This commentary is by state Rep. Mari Cordes, D-Lincoln, a member of the Vermont House Health Care Committee.

If wishes were fishes, we’d all have a fry. I often heard that from my mother in law on our vegetable farm in the Northeast Kingdom. 

Another quote: “I had a long talk the other day with a man about this bus situation. He discussed the peace being destroyed in the community, the destroying of good race relations. I agreed that there is more tension now. But peace is not merely absence of this tension, but the presence of justice. And even if we didn’t have this tension, we still wouldn’t have positive peace. Yes, it is true that if the Negro accepts his place, accepts exploitation, and injustice, there will be peace. But it would be an obnoxious peace. It would be a peace that boiled down to stagnant complicity, deadening passivity and … if this means peace, I don’t want peace.” 1956, Dr. Martin Luther King Jr. the day before his trial for violating Alabama’s anti-boycott law. 

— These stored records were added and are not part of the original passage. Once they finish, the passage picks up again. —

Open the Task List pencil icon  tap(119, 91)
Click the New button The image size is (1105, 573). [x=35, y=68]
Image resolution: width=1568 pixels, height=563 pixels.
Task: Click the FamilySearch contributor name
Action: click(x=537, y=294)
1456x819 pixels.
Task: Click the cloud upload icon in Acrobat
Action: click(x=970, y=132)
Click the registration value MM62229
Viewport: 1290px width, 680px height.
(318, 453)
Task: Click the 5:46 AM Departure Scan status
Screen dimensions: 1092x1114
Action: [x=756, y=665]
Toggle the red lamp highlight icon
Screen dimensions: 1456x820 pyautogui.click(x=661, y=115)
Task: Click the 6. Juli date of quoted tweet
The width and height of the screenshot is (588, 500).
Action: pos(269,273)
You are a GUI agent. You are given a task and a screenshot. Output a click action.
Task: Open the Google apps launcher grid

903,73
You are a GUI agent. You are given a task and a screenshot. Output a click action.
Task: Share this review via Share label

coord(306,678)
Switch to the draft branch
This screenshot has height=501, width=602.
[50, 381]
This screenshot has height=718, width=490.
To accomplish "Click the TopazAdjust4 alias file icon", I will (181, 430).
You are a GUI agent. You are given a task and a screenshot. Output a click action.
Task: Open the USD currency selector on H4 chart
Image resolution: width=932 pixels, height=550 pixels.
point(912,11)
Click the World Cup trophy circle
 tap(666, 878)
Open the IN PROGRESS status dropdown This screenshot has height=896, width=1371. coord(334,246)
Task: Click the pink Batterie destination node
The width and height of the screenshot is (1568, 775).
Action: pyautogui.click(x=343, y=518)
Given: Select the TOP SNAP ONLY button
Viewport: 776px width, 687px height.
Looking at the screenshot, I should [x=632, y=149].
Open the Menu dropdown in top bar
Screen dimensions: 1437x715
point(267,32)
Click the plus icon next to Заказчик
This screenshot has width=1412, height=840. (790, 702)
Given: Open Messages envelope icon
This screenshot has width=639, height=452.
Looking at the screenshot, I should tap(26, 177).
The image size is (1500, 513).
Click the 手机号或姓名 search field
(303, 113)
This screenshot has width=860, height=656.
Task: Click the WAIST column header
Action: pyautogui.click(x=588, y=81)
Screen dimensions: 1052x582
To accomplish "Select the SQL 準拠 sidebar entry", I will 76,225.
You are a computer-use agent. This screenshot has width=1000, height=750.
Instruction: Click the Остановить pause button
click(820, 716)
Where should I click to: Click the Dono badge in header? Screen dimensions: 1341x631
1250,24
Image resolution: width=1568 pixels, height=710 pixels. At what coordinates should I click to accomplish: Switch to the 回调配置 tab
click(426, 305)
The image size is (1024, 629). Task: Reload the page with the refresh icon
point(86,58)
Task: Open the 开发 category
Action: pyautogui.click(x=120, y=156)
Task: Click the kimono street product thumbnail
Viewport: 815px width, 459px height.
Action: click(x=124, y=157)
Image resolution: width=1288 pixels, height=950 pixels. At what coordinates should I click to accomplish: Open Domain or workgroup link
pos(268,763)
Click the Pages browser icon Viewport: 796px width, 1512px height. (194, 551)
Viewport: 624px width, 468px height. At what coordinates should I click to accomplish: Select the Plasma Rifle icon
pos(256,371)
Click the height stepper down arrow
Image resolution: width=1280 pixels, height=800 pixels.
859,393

And this: ‘If there is no struggle, there is no progress. Those who profess to favor freedom and yet deprecate agitation are men who want crops without plowing up the ground; they want rain without thunder and lightning. They want the ocean without the awful roar of its many waters. This struggle may be a moral one; or it may be a physical one; or it may be both moral and physical; but it must be a struggle. Power concedes nothing without a demand. It never did and it never will. Find out just what people will submit to, and you have found the exact amount of injustice and wrong which will be imposed upon them.” Frederick Douglass, 1857, Canandaigua, N.Y.

Listen to the poet laureate Amanda Gorman’s words again: “It’s because being American is more than a pride we inherit; it’s the past we step into and how we repair it. “

Recently we have heard many calls for unity in the context of a long history of insufficiently addressed systemic racism, and the rise in white supremacist attacks noted globally and by the U.S. State Department.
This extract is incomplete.